摘要

The discovery of biomarkers from high-dimensional data is a very challenging task in cancer diagnoses. On the one hand, biomarker discovery is the so-called high-dimensional small-sample problem. On the other hand, these data are redundant and noisy. In recent years, biomarker discovery from high-throughput biological data has become an increasingly important emerging topic in the field of bioinformatics. In this study, we propose a binary differential evolution algorithm for feature selection. Firstly, we suggest using a two-stage approach, where three filter methods including the Fisher score, T-statistics, and Information gain are used to generate the feature pool for input to differential evolution (DE). Secondly, in order to improve the performance of differential evolution algorithm for feature selection, a new variant of binary DE called BDE is proposed.

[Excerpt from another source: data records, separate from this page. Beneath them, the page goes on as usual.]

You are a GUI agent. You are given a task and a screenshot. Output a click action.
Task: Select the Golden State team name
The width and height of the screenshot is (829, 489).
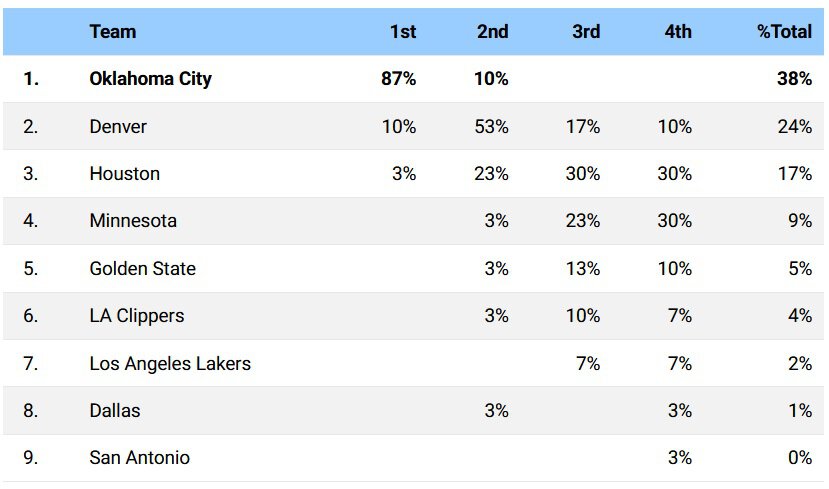[142, 269]
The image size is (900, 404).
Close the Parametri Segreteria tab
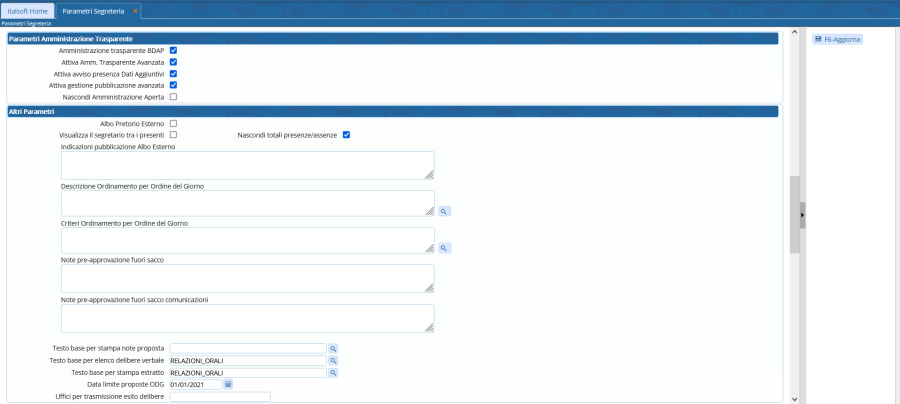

Three optimization strategies are incorporated into the BDE. The first strategy is the heuristic method in initial stage, the second one is the self-adaptive parameter control, and the third one is the minimum change value to improve the exploration behaviour thus enhance the diversity. Finally, Support vector machine (SVM) is used as the classifier in 10 fold cross-validation method. The experimental results of our proposed algorithm on some benchmark datasets demonstrate the effectiveness of our algorithm. In addition, the BDE forged in this study will be of great potential in feature selection problems.